Required work: Once you know how many lines below hold "Select", reply with that number and add nothing.

Saved entries:
__________
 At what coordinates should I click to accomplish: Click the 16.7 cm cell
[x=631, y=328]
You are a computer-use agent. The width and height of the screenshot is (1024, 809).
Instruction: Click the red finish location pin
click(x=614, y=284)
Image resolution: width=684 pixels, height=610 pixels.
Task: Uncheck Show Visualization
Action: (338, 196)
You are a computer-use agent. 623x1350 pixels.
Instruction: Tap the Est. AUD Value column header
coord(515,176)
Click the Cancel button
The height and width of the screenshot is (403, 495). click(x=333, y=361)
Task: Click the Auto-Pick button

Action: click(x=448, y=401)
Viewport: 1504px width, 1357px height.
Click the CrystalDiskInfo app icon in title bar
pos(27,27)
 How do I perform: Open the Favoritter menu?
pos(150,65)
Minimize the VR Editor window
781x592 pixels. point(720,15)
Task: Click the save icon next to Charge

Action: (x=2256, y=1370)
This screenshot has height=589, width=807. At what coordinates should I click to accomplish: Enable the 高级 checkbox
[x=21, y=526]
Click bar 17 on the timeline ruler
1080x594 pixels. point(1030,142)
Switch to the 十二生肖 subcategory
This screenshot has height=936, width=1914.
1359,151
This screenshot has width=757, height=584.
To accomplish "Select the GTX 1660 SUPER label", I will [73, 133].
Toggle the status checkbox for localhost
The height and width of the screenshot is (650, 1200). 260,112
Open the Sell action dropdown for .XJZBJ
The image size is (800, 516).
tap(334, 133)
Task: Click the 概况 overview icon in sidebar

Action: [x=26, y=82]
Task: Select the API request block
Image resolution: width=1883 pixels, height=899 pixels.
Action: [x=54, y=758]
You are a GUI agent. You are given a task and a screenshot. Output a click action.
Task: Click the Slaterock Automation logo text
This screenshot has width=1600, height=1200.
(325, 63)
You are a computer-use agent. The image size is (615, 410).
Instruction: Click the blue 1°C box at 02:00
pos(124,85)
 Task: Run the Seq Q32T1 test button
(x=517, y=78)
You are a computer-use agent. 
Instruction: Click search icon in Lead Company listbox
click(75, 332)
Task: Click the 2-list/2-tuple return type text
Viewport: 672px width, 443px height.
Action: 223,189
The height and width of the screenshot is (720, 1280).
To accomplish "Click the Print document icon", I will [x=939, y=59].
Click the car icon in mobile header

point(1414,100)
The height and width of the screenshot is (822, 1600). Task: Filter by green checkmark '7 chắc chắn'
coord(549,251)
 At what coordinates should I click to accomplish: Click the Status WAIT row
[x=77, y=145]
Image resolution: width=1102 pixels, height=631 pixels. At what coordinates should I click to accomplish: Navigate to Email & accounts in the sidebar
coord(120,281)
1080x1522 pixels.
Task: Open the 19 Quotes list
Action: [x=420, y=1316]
__________
Reply: 2